Oregon Can Do Better than an Open Primary -- Here's How
Monday, August 14, 2006
Grattan Kerans
http://tinyurl.com/kb5gf
The failure of the open-primary initiative to qualify for the November ballot provides an opportunity to advance genuine election reform in Oregon.
For those mourning its loss, the open-primary initiative was fatally flawed: It would have violated the constitutionally protected right of association. Beyond that, an open primary would have made campaigns longer by turning primary elections into de facto first general elections, pitting every candidate against every other to determine the top two spots in each race in a second general election. The open primary would have driven up costs and eliminated under-funded minor party and independent candidates in the first general election, leaving only the top two candidates for the November ballot. An open primary would have strengthened the influence of political action committees by making the election season longer and more costly.
We can do better.
So what should genuine election reforms include? I propose these:
Instant runoff voting: This reform would eliminate the winner-take-all election process we now have, which produces plurality (rather than majority) winners and voter discontent. Actually, this reform would provide a two-fer: Under instant runoff voting, voters get to rank candidates from first to last for each office in order of their preference (without needing to be concerned about "wasting" a vote on a "spoiler" candidate), and the result is a winner in each race with a majority of the votes cast.

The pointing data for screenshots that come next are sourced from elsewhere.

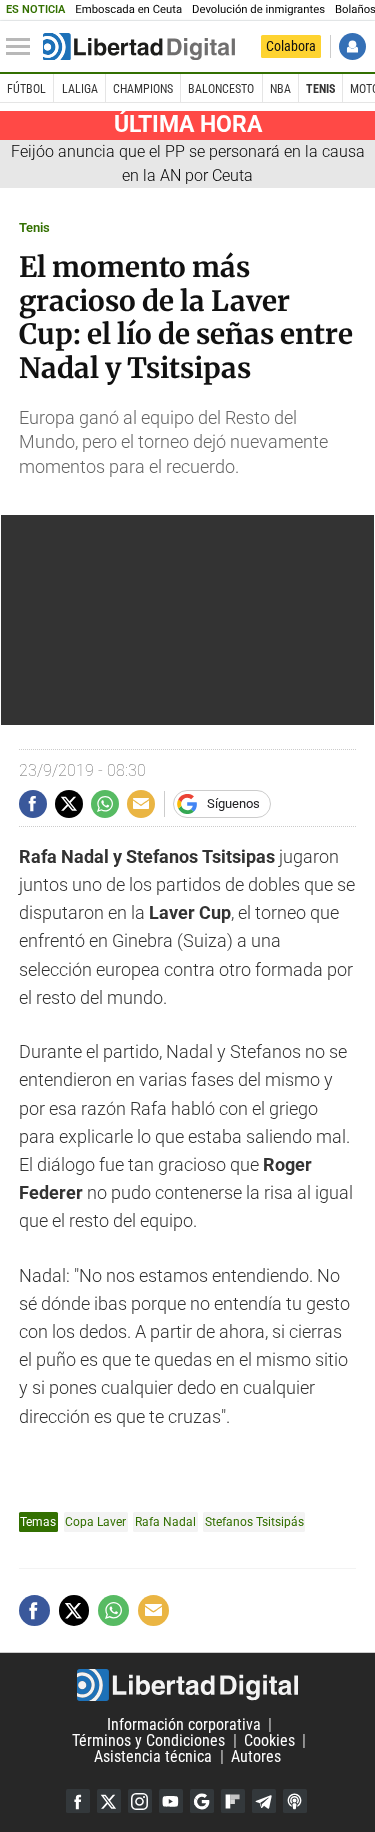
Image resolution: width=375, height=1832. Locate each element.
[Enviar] (105, 804)
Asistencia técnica (153, 1756)
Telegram (264, 1801)
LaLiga (80, 89)
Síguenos (233, 803)
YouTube (171, 1801)
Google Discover (202, 1801)
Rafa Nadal (165, 1521)
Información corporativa (184, 1724)
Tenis (320, 89)
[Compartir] (33, 804)
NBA (280, 89)
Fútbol (26, 89)
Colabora (291, 46)
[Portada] (139, 47)
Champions (143, 89)
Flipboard (233, 1801)
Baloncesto (221, 89)
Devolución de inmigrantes (258, 9)
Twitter (109, 1801)
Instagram (140, 1801)
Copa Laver (95, 1521)
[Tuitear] (69, 804)
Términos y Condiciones (148, 1740)
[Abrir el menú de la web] (23, 47)
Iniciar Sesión (352, 46)
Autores (256, 1756)
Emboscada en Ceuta (128, 9)
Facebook (78, 1801)
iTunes (295, 1801)
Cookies (269, 1740)
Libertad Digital (187, 1685)
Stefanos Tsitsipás (254, 1521)
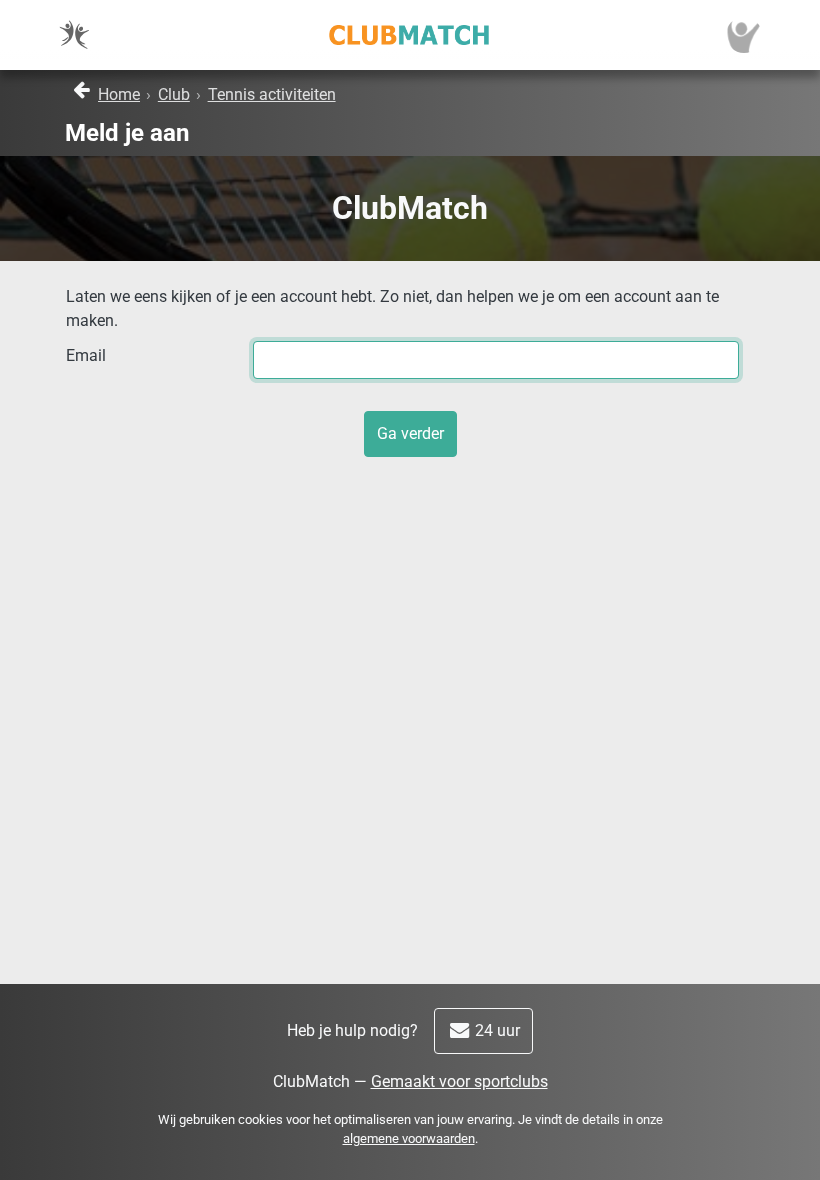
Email (86, 355)
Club (174, 94)
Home (119, 94)
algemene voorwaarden (409, 1138)
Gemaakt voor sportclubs (459, 1081)
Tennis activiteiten (272, 94)
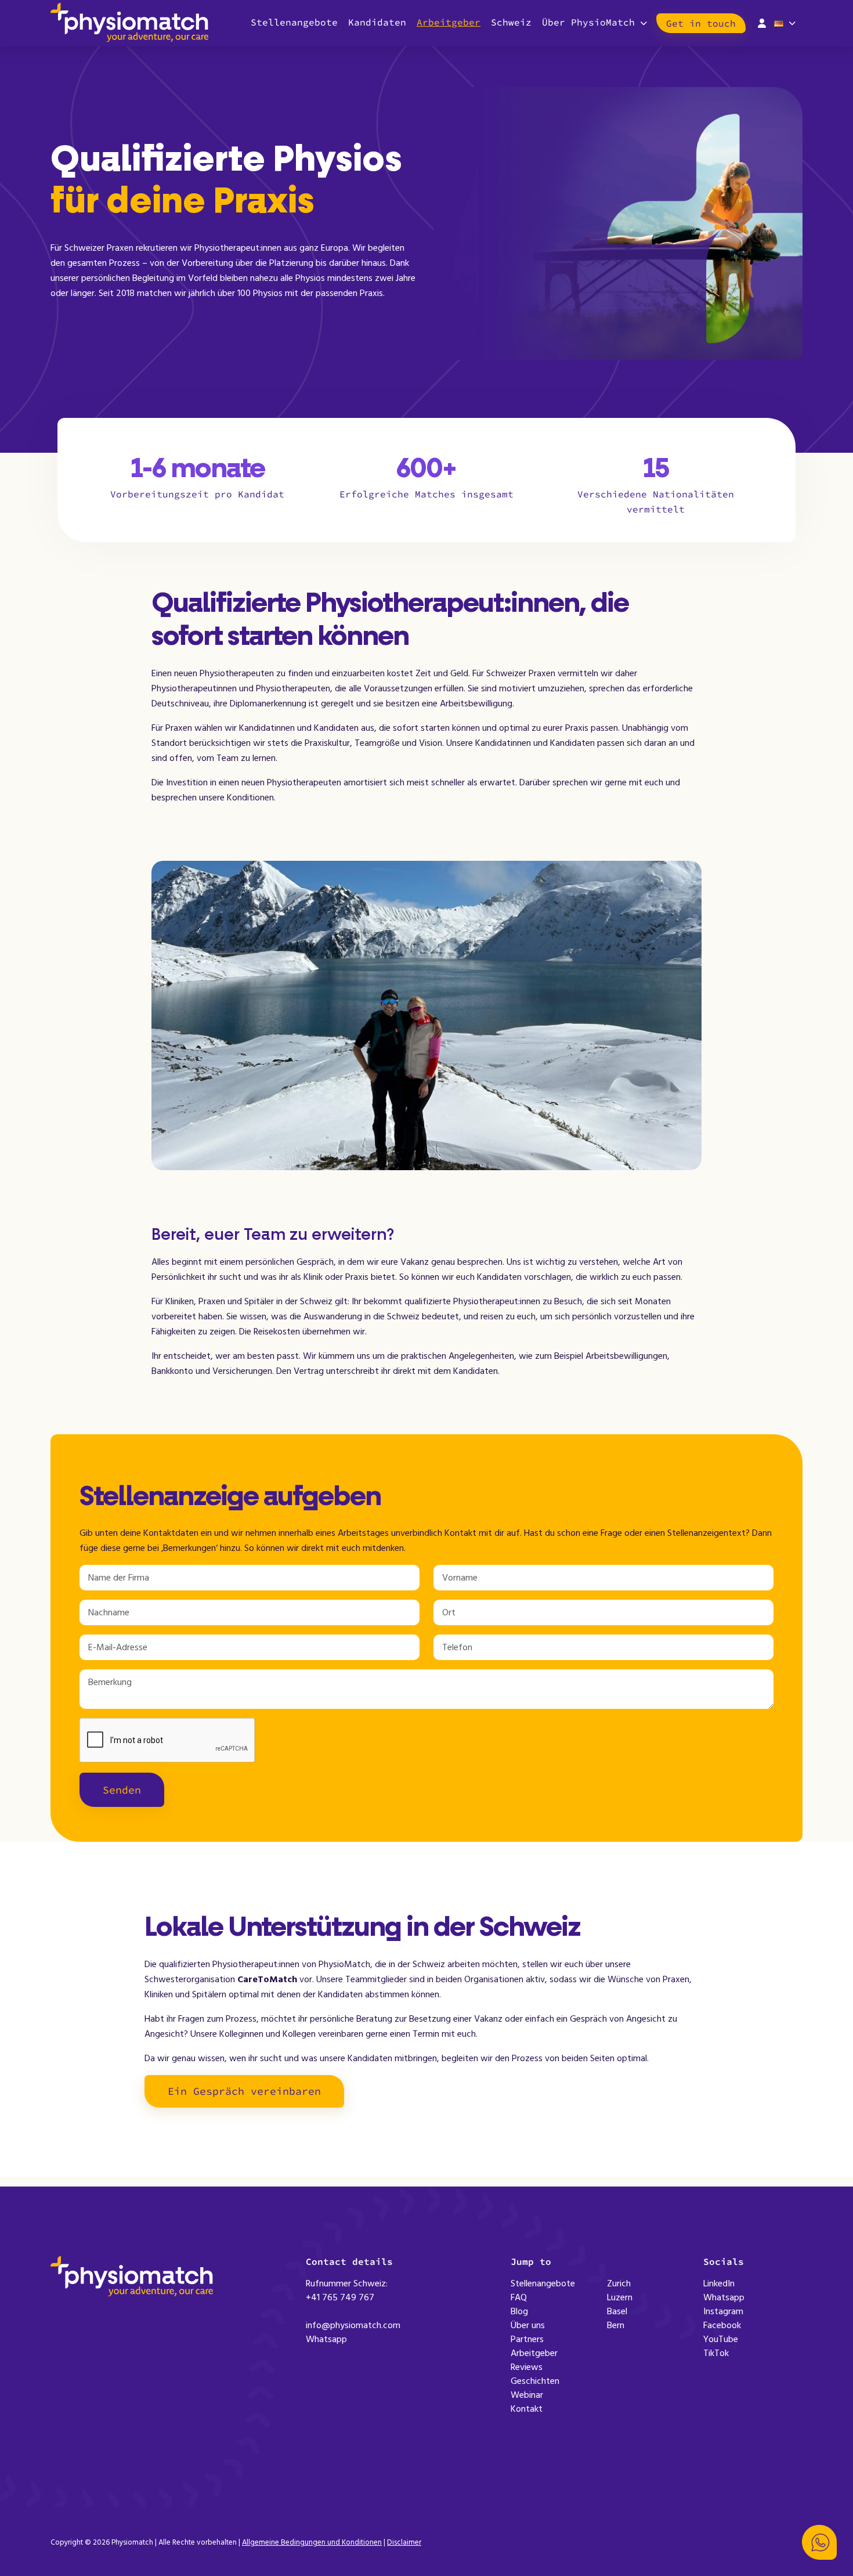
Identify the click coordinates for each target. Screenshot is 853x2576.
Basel (617, 2311)
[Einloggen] (762, 22)
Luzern (619, 2297)
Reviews (527, 2367)
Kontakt (527, 2408)
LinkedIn (719, 2283)
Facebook (722, 2325)
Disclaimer (404, 2542)
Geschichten (535, 2381)
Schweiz (511, 22)
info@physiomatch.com (353, 2325)
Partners (527, 2339)
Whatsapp (326, 2339)
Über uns (528, 2325)
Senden (122, 1789)
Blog (519, 2311)
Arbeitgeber (448, 22)
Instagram (723, 2311)
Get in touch (701, 23)
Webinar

Reduce (or eliminate) PAC power: Three ways are available to attack the overwhelming power of political action committees in Salem: Increase the value of the tax credit for political contributions; re-establish the dollar checkoff on the Oregon income tax to strengthen every political party; and, of course, the reform we really need most, public campaign financing or voter-owned elections (as opposed to the PAC-owned elections we now have).
Shorten the campaign season: Move the state's primary election to the second Monday in September and move the filing day from March to June. This also would aid a movement to annual sessions of the Oregon Legislature. Candidates and parties might not like it, but voters would be pleased. (This also would help reduce the cost of campaigns.)
Fusion voting: This is another way to enhance choice in the process, allowing a voter to cast a first-preference vote. For instance, a vote for the Working Families Party candidate for governor instead of on the Democratic line where the same candidate has also been nominated. That would tell candidates and the parties a lot about what voters want.
What would all these reforms produce? It puts voters at the center of elections and PACs on the sidelines. A majority-vote winner emerges in every contest by tallying first-, second- or third-preference votes. Voters support their first choice in each race and at the same time make a statement about their political beliefs. Minor-party and independent candidates get a real shot at winning.
The outcome would be empowered voters driving the process, instead of what we have now.
Grattan Kerans, a Democrat now living in Salem, served in the Oregon Legislature from 1975 to 1993.